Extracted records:
• • •

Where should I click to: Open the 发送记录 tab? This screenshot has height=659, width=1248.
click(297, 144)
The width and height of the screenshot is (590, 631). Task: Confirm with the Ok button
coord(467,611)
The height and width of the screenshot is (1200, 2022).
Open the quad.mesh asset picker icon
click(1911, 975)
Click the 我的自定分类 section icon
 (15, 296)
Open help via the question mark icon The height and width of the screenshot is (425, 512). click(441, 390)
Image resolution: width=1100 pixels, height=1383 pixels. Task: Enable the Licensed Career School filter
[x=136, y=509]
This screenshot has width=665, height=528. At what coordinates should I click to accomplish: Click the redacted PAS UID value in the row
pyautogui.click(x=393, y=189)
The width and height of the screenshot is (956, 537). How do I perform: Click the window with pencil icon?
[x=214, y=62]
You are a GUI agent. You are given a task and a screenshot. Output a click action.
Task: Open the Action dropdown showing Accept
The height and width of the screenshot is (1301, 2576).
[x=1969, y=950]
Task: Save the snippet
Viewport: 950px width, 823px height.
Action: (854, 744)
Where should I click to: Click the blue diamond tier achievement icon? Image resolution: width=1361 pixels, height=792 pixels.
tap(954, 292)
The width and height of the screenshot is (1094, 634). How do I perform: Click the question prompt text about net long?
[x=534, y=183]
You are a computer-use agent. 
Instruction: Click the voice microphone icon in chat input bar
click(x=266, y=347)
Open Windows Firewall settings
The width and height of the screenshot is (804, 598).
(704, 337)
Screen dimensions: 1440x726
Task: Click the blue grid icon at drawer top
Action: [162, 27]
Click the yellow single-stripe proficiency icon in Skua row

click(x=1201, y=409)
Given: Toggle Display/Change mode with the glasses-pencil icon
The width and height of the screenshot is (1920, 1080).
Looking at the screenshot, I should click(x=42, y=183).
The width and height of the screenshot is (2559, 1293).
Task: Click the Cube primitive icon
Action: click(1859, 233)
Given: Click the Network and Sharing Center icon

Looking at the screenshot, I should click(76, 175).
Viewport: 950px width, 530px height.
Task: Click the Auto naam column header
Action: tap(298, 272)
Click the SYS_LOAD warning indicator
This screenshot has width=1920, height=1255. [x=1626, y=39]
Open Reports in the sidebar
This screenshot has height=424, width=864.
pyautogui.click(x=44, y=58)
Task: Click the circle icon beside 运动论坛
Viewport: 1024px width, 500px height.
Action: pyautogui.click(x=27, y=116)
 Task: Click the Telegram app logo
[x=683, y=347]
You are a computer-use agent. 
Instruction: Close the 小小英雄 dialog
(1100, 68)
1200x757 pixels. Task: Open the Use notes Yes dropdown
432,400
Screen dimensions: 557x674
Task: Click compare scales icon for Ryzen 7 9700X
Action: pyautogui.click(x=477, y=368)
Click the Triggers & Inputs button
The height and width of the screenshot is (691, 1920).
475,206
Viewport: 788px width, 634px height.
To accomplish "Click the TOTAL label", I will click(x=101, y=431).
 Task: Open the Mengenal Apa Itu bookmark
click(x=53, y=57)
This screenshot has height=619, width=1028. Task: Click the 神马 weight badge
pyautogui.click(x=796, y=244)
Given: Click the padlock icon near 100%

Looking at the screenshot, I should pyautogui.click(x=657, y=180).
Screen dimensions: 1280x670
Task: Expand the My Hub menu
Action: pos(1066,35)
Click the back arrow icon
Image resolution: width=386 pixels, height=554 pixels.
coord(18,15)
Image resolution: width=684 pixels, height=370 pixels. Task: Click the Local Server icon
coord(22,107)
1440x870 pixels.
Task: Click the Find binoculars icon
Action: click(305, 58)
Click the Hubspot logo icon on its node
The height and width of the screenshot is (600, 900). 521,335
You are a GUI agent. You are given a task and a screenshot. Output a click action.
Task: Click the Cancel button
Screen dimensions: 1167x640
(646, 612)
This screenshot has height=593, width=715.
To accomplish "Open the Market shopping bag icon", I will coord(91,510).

• • •

**The problem**. Rewrite the rows from the line that has "Task: Open the Mengenal Apa Itu bookmark" through the line that has "pyautogui.click(x=796, y=244)", adding 5 to every coordinate in the answers. Keep everything else in those lines unchanged.

**Finished exercise**.
 Task: Open the Mengenal Apa Itu bookmark
click(x=58, y=62)
This screenshot has height=619, width=1028. Task: Click the 神马 weight badge
pyautogui.click(x=801, y=249)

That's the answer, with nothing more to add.